* begin Records supplied *

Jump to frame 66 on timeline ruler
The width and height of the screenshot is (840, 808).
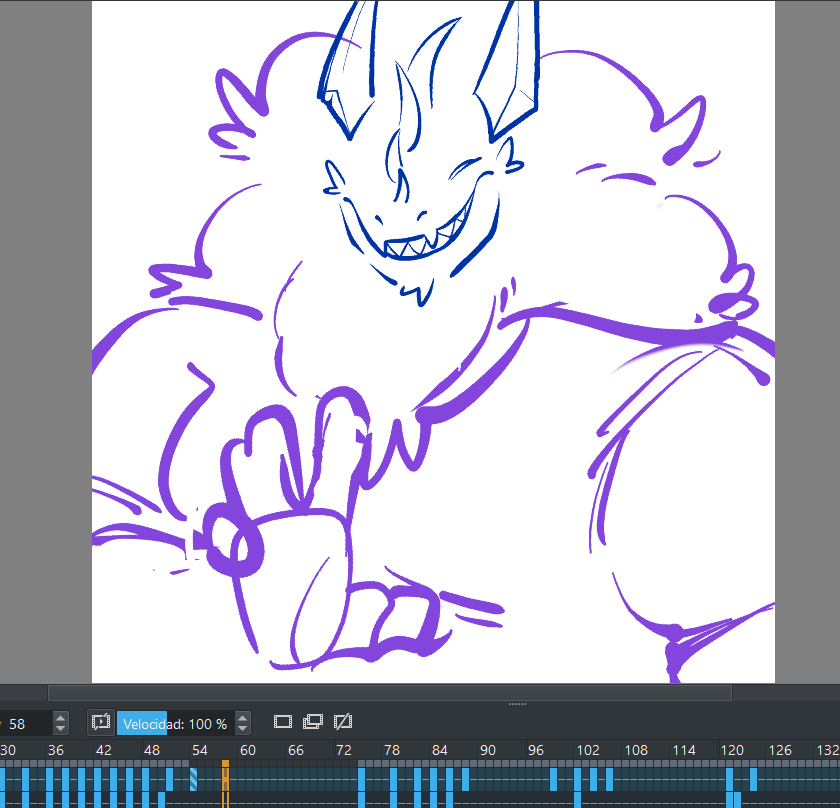(x=296, y=750)
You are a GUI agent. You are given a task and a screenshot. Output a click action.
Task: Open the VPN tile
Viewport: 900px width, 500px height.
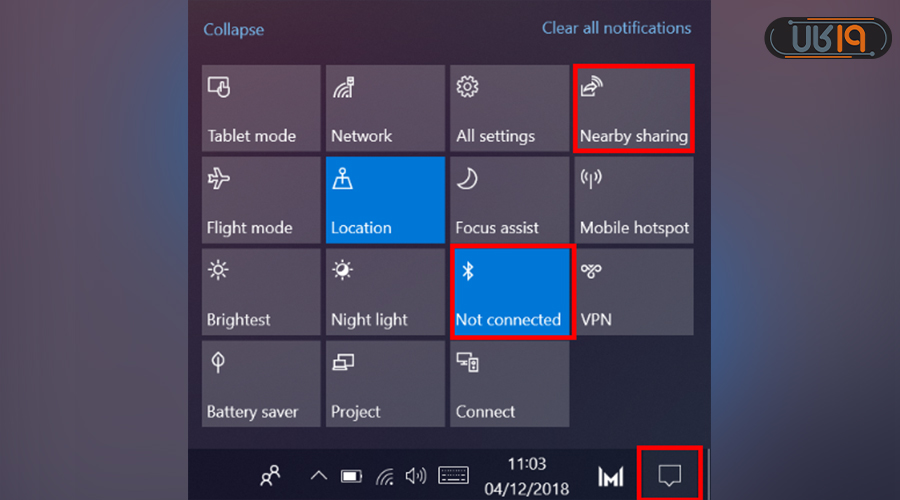click(633, 292)
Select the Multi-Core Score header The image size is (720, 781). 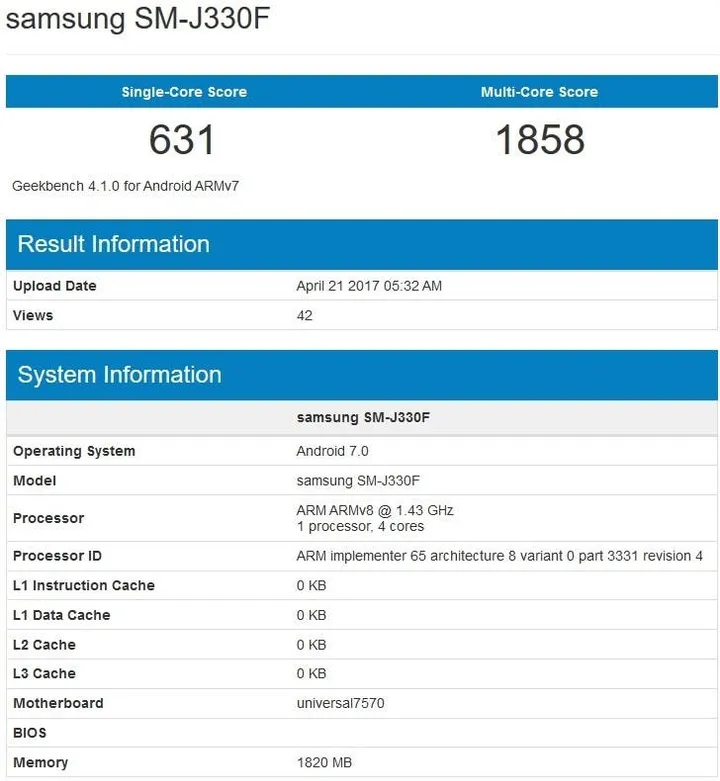[539, 92]
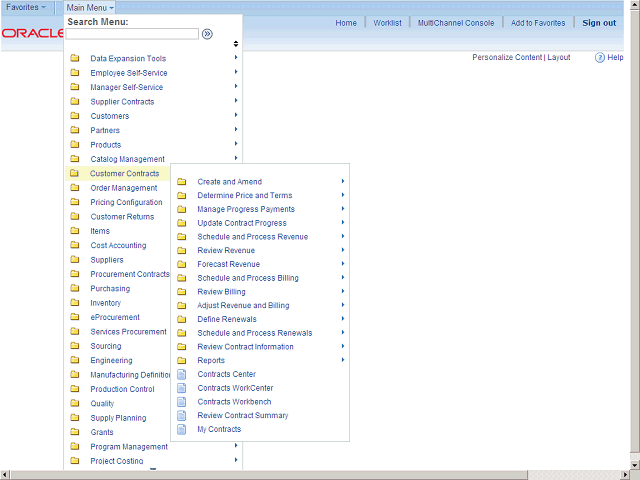
Task: Click the Sign out link
Action: (599, 23)
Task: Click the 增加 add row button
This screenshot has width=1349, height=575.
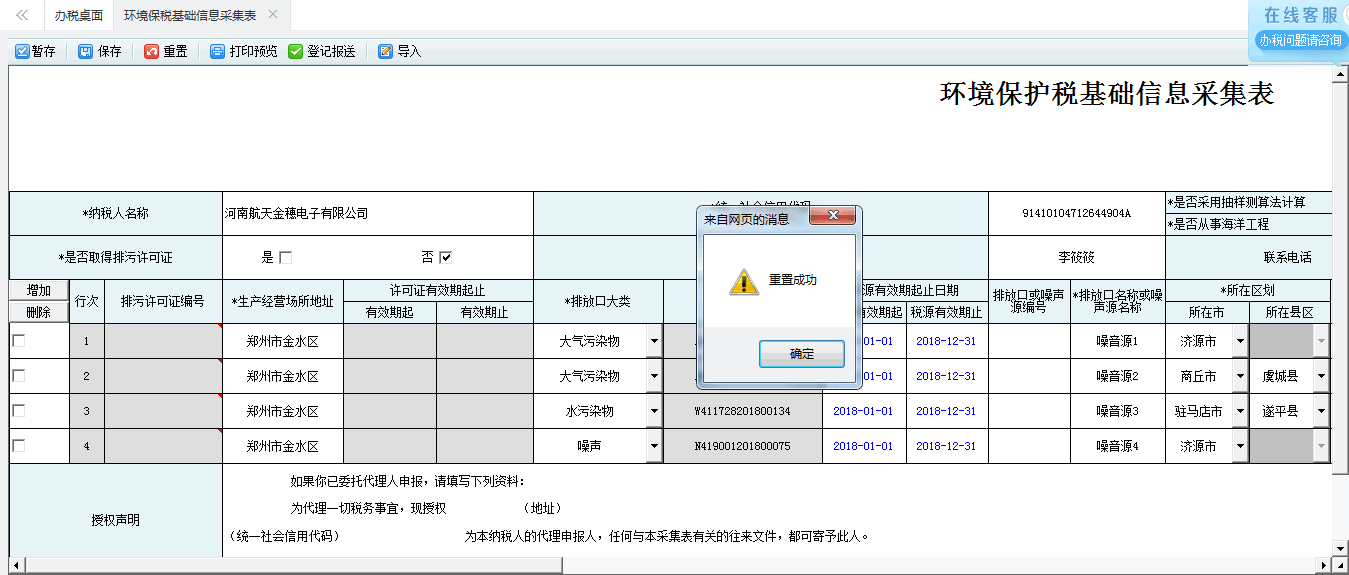Action: pyautogui.click(x=39, y=290)
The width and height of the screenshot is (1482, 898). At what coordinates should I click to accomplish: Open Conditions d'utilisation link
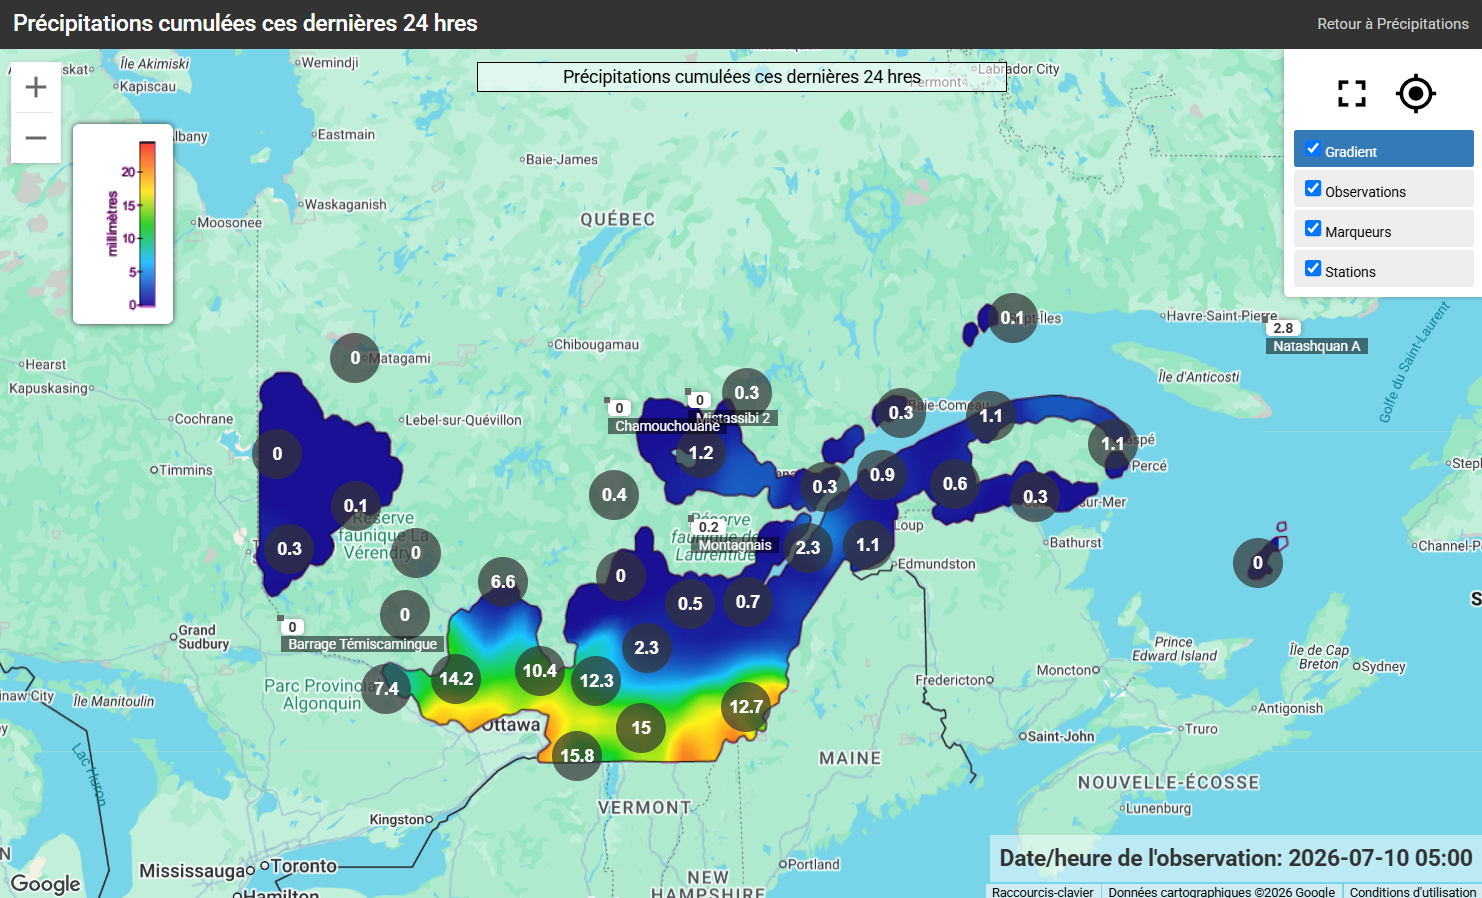pyautogui.click(x=1412, y=891)
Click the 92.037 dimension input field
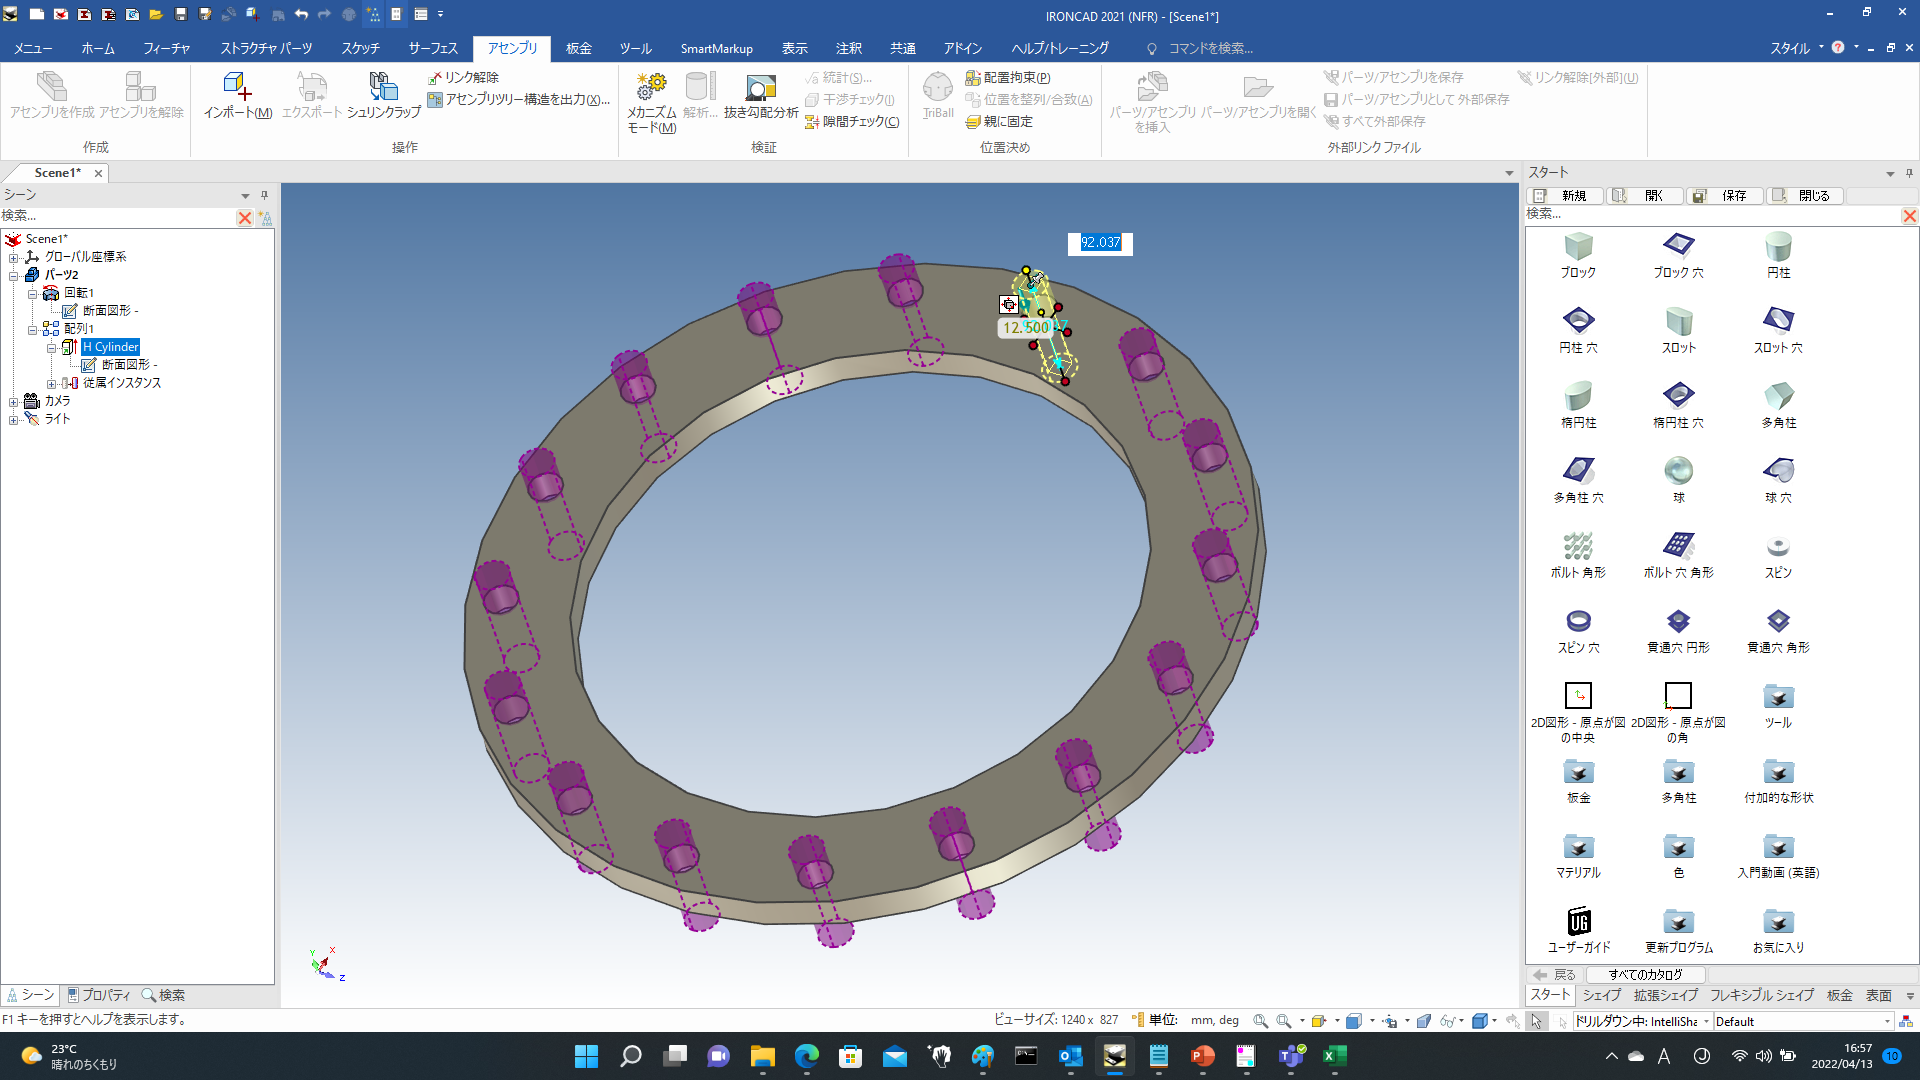Viewport: 1920px width, 1080px height. click(1100, 243)
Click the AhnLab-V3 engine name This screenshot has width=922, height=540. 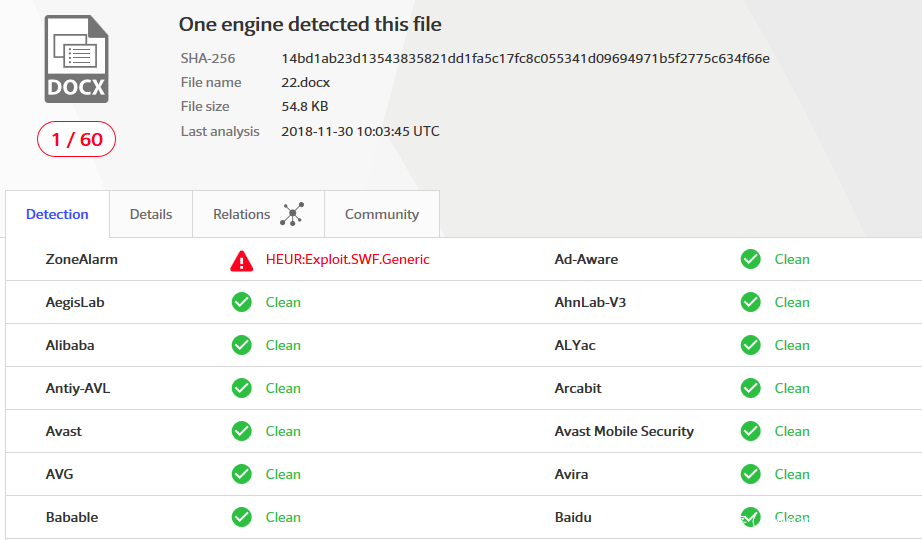pos(590,302)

* end Records supplied *

• Task description: Rewrite everything in the records above, from the first line down through the line containing "click(633, 292)", requests included. Multiply each coordinate in the answers by 0.6, round to whole numbers with halves going up, and leave out the pictures.

• Final result:
Jump to frame 66 on timeline ruler
The width and height of the screenshot is (840, 808).
(x=178, y=450)
You are a GUI agent. You are given a task and a screenshot. Output a click action.
Task: Open the VPN tile
Viewport: 900px width, 500px height.
click(380, 175)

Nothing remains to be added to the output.